#### Task prompt:
Filter the entries, keeping every line with the string "will".

───── Records shown ─────

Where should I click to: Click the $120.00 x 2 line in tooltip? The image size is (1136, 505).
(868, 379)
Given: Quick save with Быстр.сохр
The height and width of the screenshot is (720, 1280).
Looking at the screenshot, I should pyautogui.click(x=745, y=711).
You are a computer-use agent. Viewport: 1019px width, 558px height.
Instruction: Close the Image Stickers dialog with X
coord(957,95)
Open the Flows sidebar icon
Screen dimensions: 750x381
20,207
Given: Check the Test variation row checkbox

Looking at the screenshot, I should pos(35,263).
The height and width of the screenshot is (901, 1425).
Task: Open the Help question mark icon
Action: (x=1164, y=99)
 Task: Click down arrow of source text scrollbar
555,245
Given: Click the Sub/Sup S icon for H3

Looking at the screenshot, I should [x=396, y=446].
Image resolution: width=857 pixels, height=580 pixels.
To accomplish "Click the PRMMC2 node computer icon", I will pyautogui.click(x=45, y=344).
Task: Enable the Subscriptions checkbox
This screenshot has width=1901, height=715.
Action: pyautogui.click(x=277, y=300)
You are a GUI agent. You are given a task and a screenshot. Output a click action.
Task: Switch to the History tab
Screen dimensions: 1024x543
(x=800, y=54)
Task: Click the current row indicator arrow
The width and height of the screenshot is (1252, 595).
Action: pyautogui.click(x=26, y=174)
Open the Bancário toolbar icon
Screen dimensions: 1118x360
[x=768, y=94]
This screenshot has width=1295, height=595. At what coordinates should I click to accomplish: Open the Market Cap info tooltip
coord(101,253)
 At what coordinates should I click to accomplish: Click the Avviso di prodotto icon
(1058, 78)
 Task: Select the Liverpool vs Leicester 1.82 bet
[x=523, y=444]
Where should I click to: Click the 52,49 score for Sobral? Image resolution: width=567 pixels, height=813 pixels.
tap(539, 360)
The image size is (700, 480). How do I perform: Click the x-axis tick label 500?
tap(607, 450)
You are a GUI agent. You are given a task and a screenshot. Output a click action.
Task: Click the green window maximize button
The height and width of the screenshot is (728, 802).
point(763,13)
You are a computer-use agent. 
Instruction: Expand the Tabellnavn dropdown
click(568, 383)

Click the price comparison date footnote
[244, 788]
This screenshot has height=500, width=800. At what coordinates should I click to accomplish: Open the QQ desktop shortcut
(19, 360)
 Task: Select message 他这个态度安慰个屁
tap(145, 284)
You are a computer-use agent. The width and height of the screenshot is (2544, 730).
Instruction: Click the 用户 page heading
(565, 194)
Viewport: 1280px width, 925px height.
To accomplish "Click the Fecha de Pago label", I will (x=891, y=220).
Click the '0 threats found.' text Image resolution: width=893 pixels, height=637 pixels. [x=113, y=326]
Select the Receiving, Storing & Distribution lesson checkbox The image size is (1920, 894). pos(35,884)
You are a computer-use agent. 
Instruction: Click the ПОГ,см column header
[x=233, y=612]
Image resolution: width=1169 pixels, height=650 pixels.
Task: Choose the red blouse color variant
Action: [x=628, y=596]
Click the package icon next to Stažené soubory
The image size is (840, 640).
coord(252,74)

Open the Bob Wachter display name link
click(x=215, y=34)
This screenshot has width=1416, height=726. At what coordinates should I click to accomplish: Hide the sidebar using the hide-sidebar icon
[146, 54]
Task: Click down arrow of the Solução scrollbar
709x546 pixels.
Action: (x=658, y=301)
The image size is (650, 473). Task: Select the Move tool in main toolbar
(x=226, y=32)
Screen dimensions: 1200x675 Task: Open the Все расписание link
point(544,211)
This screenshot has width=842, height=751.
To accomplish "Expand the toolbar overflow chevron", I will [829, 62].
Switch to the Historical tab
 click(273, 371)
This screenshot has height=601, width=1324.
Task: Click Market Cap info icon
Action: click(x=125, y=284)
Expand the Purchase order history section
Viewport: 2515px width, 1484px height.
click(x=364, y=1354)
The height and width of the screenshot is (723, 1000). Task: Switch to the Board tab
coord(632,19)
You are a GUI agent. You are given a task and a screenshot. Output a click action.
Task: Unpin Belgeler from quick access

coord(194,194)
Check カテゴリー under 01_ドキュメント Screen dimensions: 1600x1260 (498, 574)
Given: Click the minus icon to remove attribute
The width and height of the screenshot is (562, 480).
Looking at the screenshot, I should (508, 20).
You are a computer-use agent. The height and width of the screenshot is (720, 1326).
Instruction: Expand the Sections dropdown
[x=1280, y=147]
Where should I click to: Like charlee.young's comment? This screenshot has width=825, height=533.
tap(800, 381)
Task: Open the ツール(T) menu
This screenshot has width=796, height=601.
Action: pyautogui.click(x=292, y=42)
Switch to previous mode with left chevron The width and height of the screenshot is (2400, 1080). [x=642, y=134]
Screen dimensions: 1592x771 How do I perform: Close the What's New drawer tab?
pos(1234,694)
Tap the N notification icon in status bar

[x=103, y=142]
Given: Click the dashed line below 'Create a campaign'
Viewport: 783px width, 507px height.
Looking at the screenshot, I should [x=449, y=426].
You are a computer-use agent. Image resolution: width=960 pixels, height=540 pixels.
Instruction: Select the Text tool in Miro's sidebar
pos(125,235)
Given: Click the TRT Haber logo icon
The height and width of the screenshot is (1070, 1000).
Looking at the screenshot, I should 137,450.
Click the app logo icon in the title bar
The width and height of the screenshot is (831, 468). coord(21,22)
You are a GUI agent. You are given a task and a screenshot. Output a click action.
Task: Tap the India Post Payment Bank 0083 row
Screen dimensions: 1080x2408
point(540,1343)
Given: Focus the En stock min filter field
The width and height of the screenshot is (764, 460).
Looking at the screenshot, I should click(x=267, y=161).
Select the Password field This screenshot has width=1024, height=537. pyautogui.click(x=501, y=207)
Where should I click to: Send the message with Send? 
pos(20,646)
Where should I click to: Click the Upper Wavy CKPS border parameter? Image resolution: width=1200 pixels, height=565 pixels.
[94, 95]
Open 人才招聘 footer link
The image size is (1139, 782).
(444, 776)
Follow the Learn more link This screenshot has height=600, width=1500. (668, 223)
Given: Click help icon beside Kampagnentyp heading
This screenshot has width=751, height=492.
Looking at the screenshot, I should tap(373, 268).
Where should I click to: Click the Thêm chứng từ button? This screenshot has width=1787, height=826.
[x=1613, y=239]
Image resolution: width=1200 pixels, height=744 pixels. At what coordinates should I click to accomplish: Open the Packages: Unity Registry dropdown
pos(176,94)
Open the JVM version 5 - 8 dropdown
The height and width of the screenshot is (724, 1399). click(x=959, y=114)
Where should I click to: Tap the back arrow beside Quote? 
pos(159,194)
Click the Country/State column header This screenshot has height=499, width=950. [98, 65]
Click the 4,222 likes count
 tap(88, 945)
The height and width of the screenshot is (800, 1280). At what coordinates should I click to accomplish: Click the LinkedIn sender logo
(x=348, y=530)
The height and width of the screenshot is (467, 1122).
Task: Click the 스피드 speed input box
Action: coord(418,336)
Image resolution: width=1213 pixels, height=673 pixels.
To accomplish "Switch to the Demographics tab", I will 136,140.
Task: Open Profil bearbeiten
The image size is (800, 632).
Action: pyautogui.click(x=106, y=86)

─────

#### Output below:
To accomplish "Click the PRMMC2 node computer icon", I will pyautogui.click(x=45, y=344).
To accomplish "Click the Fecha de Pago label", I will (x=891, y=220).
To accomplish "Expand the toolbar overflow chevron", I will [829, 62].
To accomplish "Switch to the Demographics tab", I will 136,140.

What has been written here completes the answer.